Like my fellow suburbanites, I start my day gearing up for the trek to work, preparing for the daily battle—with the highway and traffic and fatigue and rude drivers—that makes up part of modern life. Turning on my audiobook, downloaded thanks to the mercies of the county public library, I lose myself in the sonorous intonations of some talented reader who transports me into the world of a great book, and I’m aware that, for the first twenty minutes or so of the trip, I’ll be transfixed by the magic of the spoken word.

Even the power of the audiobook, though, can only take me so far, and I’m painfully aware that at some point in my traveling, especially during the winter months when the earth and sun conspire against me to ensure that I’m driving in darkness, I’ll start getting sleepy and have to struggle with eyelids that want to droop and a head wishing to still be blissfully nestled into my pillow.

From the moment the sleepiness begins—the distance from home to the onset of fatigue being one of the indicators of a good or bad travel day—it’s a struggle to keep my head in the game and overcome the morning tiredness. I’ve got a variety of weapons at my disposal: scanning through the radio stations, singing aloud, and even, on the worst of days, commentating to myself on road conditions.

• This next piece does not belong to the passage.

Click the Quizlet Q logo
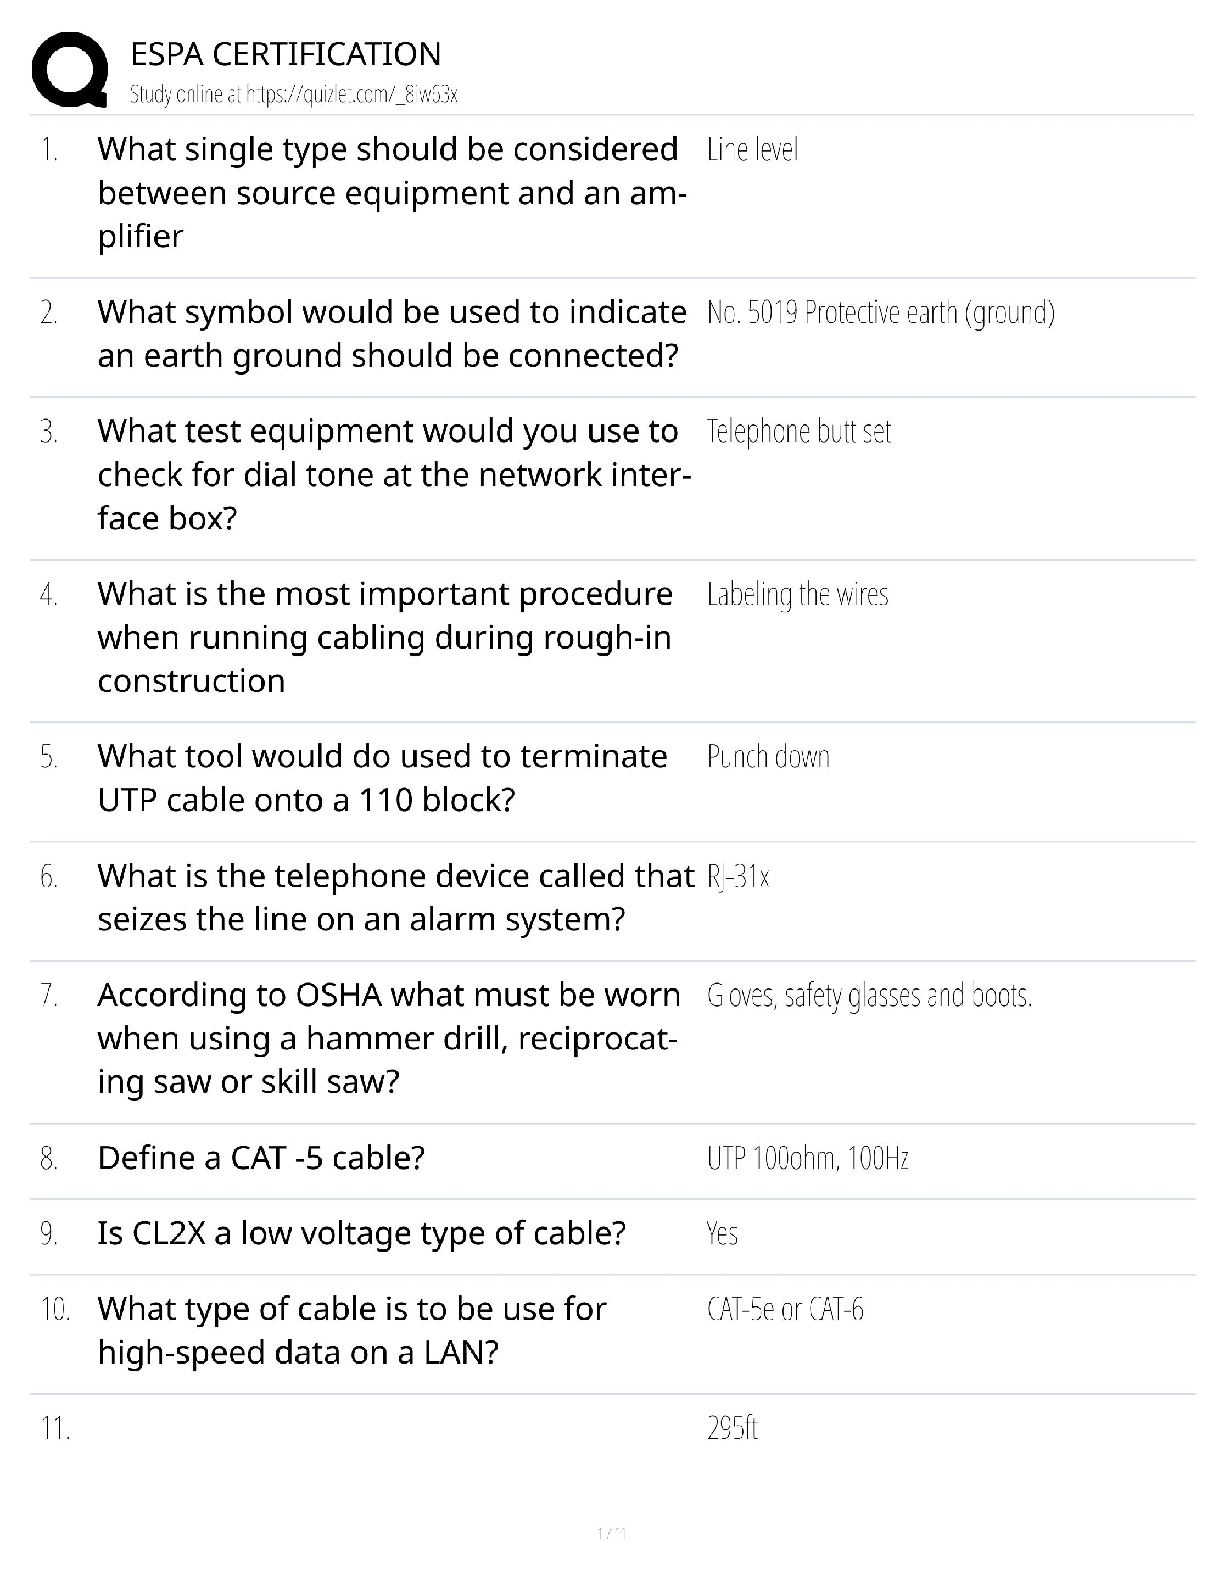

The endless stream of taillights ahead, the familiar office buildings and freeway exits zooming by (have I really only made it as far as that one!), the slow, slow brightening of the eastern sky as the day, too, begins its commute—all give clear evidence that I’m moving ahead, albeit slowly, and making progress mile by mile.

The middle of the trip is the worst. It’s at this point that I’ve traveled a good distance but am still a long way from my destination. This is where I’ve got to mentally prepare myself for the rest of the commute, to focus more on the audiobook or on the radio, to battle the dreary sameness of a road I traverse twice a day, five days a week, four weeks a month, twelve months a year.

The sameness, I sometimes think, is the hardest part of the commute. It’s the fact that I’ve been here before (just twelve hours ago, in fact) and that I’ll be here again soon (just this evening, as it happens). Other than the occasional heavier-than-normal congestion or the odd traffic accident, it’s the same old road, same old intersections, same old backups. Some days I’m sure I’m seeing the same cars I saw the day before.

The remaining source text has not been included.